Write out exactly the lines from the one containing "This screenshot has" through the last line of the records below, both included, and leave out any pictures.

BEGIN RECORD EXTRACTS

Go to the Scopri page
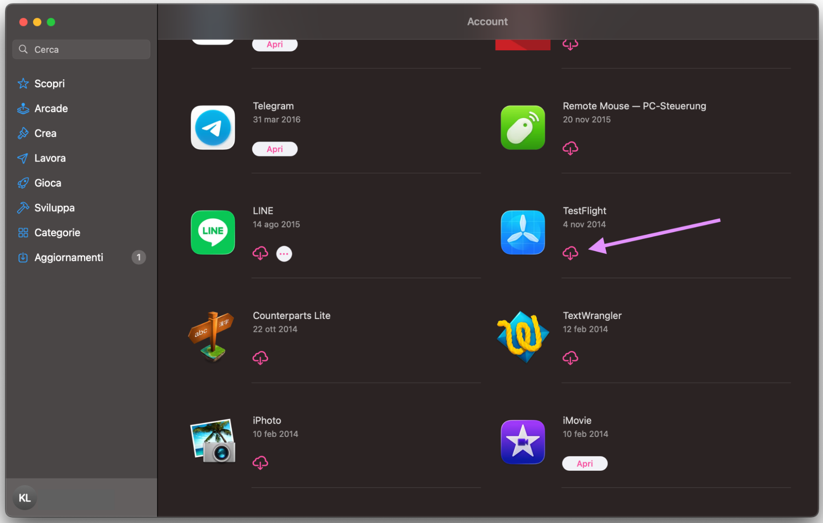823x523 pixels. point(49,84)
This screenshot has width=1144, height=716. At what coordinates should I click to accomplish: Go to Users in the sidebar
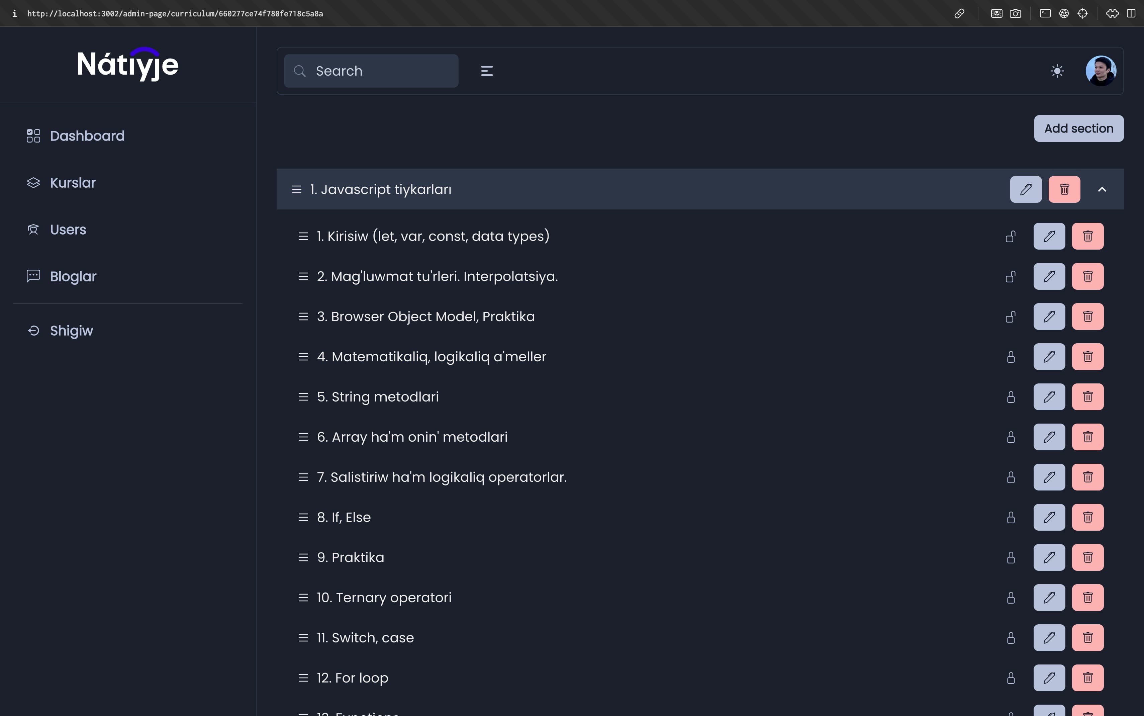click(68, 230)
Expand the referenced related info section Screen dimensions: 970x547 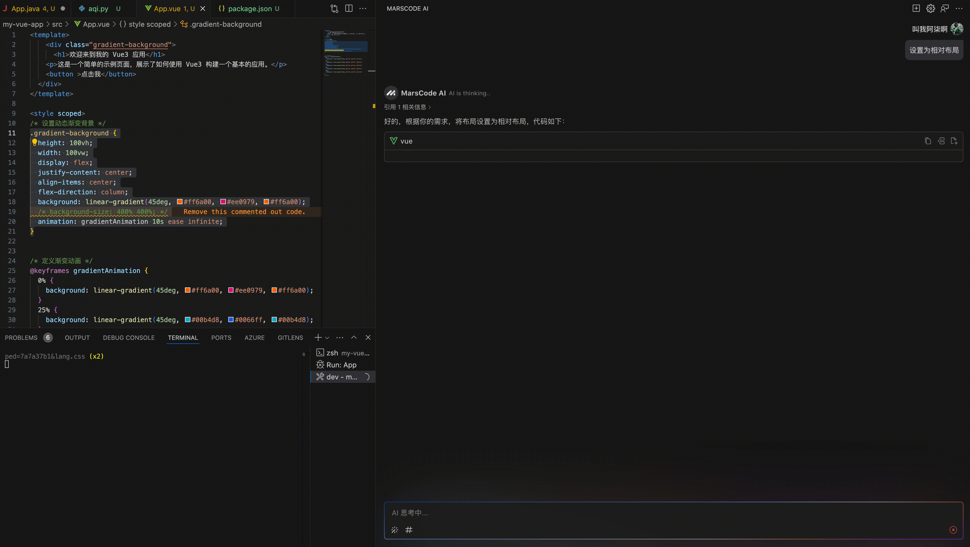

END RECORD EXTRACTS

ANSWER SECTION:
This screenshot has width=1144, height=716. At what coordinates should I click to accomplish: Go to Users in the sidebar
click(68, 230)
Expand the referenced related info section Screen dimensions: 970x547 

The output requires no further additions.